Where Should I Put My Aquarium Heater?

There are many aquarium heaters available, but this article will focus on submersible heaters. These heaters operate completely underwater. The water current helps to spread the warmth from the heater to the rest of the tank, so ideally the heater should be placed right next to the filter output or pump for maximum flow. Install a thermometer in a corner opposite from the heater to make sure the heat is reaching the other side of the tank.

Some heaters must always be positioned vertically, while others can lay down horizontally. For heaters that are long or tube-shaped, it is best to mount the heater at a 45° angle in order to maximize heat distribution. You can conceal the heater by placing plants and decor in front of it or hiding it in the sump if you have one.

Install the heater at a 45° angle and cover it using tall decorations or plants.

Do you leave the aquarium heater on all the time?

Yes, you can leave the heater on 24/7. Aquarium heaters have an internal thermostat that turns off the heat when it reaches a specific temperature, thus keeping the water temperature within a few degrees of the desired setting.

Allow the heater to adjust for 20-30 mins before plugging it into the aquarium. This will help prevent damage from temperature shock. The heater should always be immersed in water before it is turned on. The heater may have a line that indicates the minimum water level. The heater will not be capable of accurately reading the water temperature and controlling the heating. If you leave the heater running while exposed to dry air, it may burn out or crack, so don’t forget to unplug it or turn off the power strip when doing water changes.

The heaters don’t require any maintenance, unless you use a toothbrush to remove algae. Manufacturers advise that heaters be left to cool completely before handling.

What is the Best Aquarium Heater for You?

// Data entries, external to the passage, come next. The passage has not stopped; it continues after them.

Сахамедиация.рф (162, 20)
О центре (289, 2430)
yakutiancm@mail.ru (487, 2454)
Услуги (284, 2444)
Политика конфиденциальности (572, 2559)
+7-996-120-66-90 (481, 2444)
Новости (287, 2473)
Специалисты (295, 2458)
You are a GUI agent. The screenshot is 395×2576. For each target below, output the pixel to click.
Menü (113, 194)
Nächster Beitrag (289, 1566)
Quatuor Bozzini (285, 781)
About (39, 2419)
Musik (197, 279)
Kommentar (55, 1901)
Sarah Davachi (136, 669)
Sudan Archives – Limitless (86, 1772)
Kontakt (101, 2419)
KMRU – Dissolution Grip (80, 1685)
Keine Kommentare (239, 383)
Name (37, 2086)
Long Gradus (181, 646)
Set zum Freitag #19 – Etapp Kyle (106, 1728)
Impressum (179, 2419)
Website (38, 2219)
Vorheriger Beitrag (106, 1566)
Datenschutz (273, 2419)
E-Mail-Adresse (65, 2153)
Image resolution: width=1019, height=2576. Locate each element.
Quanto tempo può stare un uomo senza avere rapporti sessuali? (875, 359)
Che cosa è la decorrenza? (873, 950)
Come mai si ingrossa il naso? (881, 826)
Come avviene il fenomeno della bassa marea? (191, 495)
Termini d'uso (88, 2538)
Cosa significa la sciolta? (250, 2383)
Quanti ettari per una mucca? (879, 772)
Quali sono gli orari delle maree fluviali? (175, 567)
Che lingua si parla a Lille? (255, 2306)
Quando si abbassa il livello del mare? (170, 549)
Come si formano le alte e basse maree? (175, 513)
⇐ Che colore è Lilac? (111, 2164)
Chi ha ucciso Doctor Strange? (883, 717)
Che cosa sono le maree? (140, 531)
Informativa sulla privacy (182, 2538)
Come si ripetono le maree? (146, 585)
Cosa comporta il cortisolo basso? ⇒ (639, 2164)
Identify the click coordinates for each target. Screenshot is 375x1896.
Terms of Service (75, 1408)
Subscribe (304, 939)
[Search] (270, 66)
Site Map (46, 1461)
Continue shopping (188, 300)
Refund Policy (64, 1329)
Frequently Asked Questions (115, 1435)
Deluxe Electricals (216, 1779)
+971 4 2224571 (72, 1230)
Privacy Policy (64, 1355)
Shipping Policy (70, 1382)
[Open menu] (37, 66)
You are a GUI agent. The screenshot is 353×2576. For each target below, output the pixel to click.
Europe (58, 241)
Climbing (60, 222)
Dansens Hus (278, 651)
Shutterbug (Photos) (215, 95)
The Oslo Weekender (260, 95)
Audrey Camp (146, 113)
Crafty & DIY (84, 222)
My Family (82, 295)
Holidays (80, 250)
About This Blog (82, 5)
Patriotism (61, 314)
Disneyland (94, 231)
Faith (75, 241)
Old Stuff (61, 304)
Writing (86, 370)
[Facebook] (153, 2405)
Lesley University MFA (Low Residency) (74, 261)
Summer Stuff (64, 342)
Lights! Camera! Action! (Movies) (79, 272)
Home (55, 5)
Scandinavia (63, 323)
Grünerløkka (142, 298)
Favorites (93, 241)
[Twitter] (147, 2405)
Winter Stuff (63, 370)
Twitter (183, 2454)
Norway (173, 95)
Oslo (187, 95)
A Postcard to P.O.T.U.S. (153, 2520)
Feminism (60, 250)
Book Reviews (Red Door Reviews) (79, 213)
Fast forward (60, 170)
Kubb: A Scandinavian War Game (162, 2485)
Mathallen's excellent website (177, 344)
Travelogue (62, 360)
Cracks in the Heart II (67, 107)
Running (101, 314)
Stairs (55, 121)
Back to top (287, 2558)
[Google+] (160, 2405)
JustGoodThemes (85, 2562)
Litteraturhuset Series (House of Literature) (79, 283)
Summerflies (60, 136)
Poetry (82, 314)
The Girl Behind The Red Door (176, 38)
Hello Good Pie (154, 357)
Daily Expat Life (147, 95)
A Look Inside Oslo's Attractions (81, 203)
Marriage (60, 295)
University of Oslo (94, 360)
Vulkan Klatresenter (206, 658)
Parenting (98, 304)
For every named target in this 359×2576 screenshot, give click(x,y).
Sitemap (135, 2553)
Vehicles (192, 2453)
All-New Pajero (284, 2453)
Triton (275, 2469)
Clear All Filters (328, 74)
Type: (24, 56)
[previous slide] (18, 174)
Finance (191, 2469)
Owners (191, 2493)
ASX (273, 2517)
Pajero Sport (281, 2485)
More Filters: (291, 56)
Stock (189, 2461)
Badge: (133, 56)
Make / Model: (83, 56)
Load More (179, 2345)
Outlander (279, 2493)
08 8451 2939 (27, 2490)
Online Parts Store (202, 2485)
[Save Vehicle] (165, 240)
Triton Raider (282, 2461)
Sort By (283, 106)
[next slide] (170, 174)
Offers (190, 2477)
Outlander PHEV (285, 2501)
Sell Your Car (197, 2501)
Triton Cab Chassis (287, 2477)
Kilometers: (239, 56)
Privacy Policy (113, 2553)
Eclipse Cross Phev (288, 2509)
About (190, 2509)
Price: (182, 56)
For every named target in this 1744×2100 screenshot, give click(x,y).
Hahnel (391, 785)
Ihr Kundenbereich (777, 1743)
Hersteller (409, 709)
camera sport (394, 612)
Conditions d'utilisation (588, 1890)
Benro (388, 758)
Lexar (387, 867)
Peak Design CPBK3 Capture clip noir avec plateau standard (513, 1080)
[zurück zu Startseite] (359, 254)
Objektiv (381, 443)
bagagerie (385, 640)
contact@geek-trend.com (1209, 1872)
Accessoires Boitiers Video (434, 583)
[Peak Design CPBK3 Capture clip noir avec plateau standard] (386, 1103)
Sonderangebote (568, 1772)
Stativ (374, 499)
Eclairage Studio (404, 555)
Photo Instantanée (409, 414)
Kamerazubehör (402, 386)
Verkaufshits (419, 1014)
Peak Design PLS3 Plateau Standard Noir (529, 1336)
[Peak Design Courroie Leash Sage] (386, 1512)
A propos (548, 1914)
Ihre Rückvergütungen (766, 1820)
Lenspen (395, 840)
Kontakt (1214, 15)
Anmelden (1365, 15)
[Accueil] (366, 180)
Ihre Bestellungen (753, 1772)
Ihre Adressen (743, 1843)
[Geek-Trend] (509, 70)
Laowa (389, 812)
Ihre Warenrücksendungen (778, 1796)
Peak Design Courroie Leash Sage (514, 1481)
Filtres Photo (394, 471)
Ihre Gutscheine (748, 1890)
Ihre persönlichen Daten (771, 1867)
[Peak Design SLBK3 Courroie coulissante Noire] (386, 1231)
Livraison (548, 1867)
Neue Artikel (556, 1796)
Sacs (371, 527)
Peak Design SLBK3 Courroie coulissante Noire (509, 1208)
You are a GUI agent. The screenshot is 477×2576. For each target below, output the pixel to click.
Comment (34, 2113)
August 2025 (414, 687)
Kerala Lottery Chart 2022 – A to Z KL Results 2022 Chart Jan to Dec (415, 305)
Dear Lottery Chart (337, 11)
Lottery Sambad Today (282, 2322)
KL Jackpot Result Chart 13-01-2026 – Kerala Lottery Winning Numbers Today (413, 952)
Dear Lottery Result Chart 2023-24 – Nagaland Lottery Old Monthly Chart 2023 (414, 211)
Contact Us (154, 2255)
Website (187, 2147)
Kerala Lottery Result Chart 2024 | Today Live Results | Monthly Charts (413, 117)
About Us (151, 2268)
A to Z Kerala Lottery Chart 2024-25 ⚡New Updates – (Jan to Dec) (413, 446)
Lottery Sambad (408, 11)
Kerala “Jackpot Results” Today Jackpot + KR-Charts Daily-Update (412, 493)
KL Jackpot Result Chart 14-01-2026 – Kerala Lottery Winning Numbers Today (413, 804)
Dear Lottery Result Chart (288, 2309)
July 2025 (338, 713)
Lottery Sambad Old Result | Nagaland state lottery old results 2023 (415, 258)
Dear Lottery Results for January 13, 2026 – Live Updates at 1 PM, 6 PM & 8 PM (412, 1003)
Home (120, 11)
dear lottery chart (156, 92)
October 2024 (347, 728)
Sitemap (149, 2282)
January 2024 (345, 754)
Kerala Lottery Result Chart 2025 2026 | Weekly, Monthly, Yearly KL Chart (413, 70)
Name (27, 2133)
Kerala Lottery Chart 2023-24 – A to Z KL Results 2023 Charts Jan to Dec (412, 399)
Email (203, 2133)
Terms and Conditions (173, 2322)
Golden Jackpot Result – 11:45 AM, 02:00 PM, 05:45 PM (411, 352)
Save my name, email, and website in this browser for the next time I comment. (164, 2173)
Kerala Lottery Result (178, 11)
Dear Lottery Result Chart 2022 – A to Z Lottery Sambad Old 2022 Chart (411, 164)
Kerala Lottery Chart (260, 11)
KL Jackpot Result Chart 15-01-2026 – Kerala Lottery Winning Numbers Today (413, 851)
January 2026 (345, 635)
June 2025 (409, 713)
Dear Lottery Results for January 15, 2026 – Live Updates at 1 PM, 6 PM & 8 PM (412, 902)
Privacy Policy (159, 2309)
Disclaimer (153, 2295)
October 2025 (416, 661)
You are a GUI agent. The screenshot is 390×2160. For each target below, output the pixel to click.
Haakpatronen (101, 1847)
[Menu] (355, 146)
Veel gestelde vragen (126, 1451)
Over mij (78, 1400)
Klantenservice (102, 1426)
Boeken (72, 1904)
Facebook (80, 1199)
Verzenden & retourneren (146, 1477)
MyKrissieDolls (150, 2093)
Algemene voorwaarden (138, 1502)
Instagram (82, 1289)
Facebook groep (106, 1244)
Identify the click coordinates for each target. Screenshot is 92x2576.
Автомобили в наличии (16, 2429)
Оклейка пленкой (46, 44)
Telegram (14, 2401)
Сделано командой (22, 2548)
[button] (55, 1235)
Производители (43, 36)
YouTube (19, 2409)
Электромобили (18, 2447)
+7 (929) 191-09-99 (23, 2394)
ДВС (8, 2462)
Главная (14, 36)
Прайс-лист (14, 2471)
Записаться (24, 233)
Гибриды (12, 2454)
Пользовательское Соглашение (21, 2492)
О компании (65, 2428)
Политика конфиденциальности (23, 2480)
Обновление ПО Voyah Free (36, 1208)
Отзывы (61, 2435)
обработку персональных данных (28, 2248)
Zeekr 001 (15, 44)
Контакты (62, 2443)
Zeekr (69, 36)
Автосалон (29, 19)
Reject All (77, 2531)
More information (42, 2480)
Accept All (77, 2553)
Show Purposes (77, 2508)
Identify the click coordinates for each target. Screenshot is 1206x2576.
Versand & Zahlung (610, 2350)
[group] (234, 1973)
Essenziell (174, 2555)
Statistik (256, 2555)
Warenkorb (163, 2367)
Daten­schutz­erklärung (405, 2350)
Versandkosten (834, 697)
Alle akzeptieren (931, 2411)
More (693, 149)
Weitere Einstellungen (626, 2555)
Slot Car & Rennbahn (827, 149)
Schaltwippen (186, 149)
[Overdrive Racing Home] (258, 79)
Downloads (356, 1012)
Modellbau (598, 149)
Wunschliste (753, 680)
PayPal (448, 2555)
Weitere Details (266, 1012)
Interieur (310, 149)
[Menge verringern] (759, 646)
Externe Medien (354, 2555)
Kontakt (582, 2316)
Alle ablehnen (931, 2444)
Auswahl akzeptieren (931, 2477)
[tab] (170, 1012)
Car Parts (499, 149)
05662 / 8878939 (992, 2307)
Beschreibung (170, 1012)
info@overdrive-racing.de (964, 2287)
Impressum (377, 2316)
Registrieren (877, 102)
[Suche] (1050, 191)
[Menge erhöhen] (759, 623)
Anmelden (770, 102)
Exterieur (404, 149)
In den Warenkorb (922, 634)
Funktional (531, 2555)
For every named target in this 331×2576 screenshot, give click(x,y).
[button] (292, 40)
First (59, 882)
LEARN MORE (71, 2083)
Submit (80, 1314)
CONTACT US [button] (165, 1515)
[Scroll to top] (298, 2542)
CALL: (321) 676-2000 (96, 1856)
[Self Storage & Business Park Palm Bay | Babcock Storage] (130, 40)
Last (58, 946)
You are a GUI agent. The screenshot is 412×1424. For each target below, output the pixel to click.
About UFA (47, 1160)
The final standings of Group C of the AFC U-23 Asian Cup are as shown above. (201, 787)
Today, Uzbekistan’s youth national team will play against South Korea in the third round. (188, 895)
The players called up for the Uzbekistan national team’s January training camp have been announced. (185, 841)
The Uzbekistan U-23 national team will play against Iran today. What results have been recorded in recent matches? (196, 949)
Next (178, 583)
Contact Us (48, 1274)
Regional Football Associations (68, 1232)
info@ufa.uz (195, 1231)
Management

The aquarium heater is the most important item you should purchase when installing a fish tank. An aquarium heater that is reliable, safe, and reliable should be chosen. There are many brands out there that can fail. We wouldn’t recommend buying a used heater as you don’t know what the previous owner did to it.

Our Aquarium Co.Op 100W heater is a custom-designed heater that we believe will be of excellent quality. It also has a variety of features like:

– The compact, lightweight design makes it easier to place in an aquarium without having to hide behind rocks or decorations. The digital display displays a large temperature reading which can be easily read. – The heater guard is a protective plastic cage around the heater that prevents fish from wedging themselves and getting stuck behind the heater. (Yes, I’ve actually had fish die this way.) This enclosure also shields the heater from larger fish species that may crash into it. – The adjustable temperature feature is useful in case you need to raise the temperature to treat diseases or lower the temperature to induce breeding. The Aquarium Co-Op heater uses a button controller, which is a lot simpler than other heaters. It’s located outside the tank and doesn’t require you to touch the water to adjust the temperature. The long, extra-long, 11.8 foot power cable can reach faraway wall outlets, even though you have a large aquarium. The suction cups are used to secure the heater to an aquarium wall. Additional suction cups can also be included. – The 1-year warranty and automatic over-temperature protection offers you peace of mind from heater malfunctions and manufacturing errors.

If you have a nano aquarium that holds 6 gallons or less, consider using the Fluval 25W submersible heater that is preset to maintain a temperature of 76-78degF.

The bottom line is that you shouldn’t be trying to save money on heating. If you give your aquarium fish a warm, comfortable home, they will appreciate it and provide hours of entertainment.